In the opinion, Gorsuch seemed to take the federal government to task for in effect having contradictory positions on whether the marijuana store would be incriminating itself by describing its operations:
“Yes, the Fifth Amendment normally shields individuals from having to admit to criminal activity. But, the IRS argued, because DOJ’s memoranda generally instruct federal prosecutors not to prosecute cases like this one the petitioners should be forced to divulge the requested information anyway. So it is the government simultaneously urged the court to take seriously its claim that the petitioners are violating federal criminal law and to discount the possibility that it would enforce federal criminal law.”
He also raised questions about the protections that Obama-era enforcement memos ultimately provide for state-legal marijuana activities, writing, “[I]t’s not clear whether informal agency memoranda guiding the exercise of prosecutorial discretion by field prosecutors may lawfully go quite so far in displacing Congress’s policy directives as these memoranda seek to do. There’s always the possibility, too, that the next…Deputy Attorney General could displace these memoranda at anytime…”
In separate case, in 2010, Gorsuch ruled that a husband and wife charged with cannabis sales offenses couldn’t cite the Religious Freedom Restoration Act as a defense because, he said, they weren’t sincere in their claims that the cannabis was for legally protected spiritual purposes:
“[N]umerous pieces of evidence in this case strongly suggest that the [couple’s] marijuana dealings were motivated by commercial or secular motives rather than sincere religious conviction…
“[T]he record contains additional, overwhelming contrary evidence that the [couple was] running a commercial marijuana business with a religious front.”

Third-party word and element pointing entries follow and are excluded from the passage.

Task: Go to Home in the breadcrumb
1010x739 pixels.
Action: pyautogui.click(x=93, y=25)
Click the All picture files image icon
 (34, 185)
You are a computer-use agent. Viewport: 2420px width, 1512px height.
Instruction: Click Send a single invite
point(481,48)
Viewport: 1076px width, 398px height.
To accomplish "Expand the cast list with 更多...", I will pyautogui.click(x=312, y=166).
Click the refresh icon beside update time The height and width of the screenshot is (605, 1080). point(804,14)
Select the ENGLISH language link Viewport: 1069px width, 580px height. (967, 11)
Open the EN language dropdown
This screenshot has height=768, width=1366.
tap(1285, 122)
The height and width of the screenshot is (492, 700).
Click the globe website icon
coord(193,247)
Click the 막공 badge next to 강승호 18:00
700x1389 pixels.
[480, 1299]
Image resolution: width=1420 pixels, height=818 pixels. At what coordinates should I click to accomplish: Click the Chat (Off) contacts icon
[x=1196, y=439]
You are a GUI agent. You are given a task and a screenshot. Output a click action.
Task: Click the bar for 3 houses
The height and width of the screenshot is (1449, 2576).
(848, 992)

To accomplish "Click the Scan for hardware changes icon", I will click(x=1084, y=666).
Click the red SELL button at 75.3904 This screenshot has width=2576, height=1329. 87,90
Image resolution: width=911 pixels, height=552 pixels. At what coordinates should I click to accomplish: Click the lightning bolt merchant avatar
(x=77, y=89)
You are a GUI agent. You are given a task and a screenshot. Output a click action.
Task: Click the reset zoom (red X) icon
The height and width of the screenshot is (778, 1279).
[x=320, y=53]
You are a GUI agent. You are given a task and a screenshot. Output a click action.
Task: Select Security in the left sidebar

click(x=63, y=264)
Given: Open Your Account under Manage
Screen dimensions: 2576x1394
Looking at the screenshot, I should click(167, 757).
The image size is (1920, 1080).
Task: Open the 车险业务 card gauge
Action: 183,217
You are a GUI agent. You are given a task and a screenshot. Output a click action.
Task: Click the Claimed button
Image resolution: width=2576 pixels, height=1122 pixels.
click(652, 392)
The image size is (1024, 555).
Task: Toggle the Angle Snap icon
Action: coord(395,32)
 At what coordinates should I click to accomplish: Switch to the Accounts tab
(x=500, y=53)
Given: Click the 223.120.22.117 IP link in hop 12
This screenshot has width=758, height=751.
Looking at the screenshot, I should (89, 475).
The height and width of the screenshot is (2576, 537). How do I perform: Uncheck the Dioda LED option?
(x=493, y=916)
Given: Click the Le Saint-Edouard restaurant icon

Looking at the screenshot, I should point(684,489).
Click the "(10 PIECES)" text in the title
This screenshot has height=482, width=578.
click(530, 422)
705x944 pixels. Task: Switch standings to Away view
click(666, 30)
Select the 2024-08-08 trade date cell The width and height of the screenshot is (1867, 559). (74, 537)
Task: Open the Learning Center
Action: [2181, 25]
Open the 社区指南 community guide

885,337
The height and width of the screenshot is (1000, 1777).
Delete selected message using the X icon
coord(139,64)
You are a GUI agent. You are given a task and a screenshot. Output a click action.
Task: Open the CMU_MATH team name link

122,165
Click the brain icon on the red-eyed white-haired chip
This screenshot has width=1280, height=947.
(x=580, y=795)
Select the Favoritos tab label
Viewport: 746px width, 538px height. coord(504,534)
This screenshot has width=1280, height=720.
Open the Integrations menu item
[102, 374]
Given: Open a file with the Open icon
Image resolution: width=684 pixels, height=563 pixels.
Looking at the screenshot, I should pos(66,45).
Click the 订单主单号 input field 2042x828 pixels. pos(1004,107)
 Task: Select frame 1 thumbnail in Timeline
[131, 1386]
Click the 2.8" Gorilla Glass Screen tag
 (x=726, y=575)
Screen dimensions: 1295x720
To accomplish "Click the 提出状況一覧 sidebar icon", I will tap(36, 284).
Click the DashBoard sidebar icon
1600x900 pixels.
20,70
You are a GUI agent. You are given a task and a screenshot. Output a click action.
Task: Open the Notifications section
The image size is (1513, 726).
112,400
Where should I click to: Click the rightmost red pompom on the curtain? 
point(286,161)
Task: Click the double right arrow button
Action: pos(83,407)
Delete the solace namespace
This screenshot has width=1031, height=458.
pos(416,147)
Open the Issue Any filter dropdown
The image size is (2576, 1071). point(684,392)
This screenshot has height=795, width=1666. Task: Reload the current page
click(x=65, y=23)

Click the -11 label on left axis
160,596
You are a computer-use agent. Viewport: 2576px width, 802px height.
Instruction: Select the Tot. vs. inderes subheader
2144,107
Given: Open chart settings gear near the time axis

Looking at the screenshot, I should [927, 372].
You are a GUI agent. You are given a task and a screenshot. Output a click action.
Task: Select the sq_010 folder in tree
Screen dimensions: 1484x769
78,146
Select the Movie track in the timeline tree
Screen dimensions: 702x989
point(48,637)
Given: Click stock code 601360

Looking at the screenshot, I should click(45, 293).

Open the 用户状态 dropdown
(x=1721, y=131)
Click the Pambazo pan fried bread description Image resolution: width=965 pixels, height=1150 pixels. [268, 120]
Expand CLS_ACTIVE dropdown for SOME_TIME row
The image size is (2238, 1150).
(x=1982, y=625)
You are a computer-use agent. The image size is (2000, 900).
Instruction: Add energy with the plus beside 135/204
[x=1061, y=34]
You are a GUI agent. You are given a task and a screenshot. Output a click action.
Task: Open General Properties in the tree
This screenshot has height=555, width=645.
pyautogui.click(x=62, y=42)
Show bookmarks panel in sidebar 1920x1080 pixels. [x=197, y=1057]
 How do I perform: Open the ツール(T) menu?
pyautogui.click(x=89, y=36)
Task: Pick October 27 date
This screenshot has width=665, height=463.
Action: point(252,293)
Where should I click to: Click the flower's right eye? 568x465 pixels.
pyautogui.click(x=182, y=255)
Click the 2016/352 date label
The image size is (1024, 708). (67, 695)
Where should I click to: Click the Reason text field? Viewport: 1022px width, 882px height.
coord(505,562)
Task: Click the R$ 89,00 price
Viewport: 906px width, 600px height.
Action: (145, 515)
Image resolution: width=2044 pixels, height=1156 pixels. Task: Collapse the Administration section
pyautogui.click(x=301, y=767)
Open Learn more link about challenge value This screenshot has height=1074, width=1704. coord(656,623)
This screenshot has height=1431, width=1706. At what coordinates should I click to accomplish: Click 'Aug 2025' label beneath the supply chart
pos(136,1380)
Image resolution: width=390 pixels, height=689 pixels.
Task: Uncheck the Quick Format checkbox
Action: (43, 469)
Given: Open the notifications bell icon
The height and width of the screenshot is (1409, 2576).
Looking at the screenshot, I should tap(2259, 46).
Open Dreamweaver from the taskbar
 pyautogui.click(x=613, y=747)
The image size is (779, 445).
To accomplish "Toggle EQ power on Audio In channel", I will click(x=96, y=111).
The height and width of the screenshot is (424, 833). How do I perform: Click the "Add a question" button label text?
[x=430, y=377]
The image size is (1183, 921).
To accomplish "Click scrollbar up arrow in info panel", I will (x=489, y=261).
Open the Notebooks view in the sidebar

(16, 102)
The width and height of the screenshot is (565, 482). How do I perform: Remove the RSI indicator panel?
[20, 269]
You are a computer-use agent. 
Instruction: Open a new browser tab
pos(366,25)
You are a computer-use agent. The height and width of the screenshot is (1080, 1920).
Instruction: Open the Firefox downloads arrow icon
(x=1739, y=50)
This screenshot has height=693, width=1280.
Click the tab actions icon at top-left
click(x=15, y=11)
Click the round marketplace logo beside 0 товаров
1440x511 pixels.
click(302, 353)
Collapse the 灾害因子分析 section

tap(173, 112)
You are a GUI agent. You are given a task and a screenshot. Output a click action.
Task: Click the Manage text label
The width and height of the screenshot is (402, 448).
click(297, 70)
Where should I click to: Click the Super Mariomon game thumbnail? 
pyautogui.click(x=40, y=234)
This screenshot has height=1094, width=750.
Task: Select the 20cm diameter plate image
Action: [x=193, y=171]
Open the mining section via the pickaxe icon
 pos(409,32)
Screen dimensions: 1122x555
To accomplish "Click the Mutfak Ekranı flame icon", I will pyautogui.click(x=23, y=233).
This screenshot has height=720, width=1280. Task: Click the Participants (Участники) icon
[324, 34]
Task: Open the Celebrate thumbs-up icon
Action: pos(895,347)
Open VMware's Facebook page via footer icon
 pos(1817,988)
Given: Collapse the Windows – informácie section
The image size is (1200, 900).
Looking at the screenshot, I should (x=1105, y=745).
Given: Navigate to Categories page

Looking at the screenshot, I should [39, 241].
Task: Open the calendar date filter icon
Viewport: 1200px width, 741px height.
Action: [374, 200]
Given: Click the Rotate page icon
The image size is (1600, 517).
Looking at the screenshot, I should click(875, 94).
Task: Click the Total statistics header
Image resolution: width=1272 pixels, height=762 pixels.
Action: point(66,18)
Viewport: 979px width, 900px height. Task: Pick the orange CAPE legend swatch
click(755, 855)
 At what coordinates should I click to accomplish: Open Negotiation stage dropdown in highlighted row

In a 2013 case, Gorsuch took the position that what ended up being the fatal use of a taser by a police officer against someone fleeing a marijuana arrest was “reasonable”:
“[T]he illegal processing and manufacturing of marijuana may not be inherently violent crimes but, outside the medical marijuana context, they were felonies under Colorado law at the time of the incident… And Officer Harris testified, without rebuttal, that he had been trained that people who grow marijuana illegally tend to be armed and ready to use force to protect themselves and their unlawful investments.”
Shortly after Trump’s announcement on Tuesday night that he’d picked Gorsuch to fill the seat vacated by the late Antonin Scalia, the National Urban League tweeted its concern about the taser case in particular:
As demonstrated in the 2015 tax case against the dispensary, Gorsuch seem to be aware that the gap between federal and state marijuana laws is growing unsustainable.
But he hasn’t yet revealed much about his views on the power and ability of states to enact laws that require local officials to grant licenses for, and collect tax revenue from, activities that are in contradiction with the federal Controlled Substances Act.
Perhaps that’s something that members of the U.S. Senate Judiciary Committee will ask about when they hold confirmation hearings on his nomination in the coming weeks.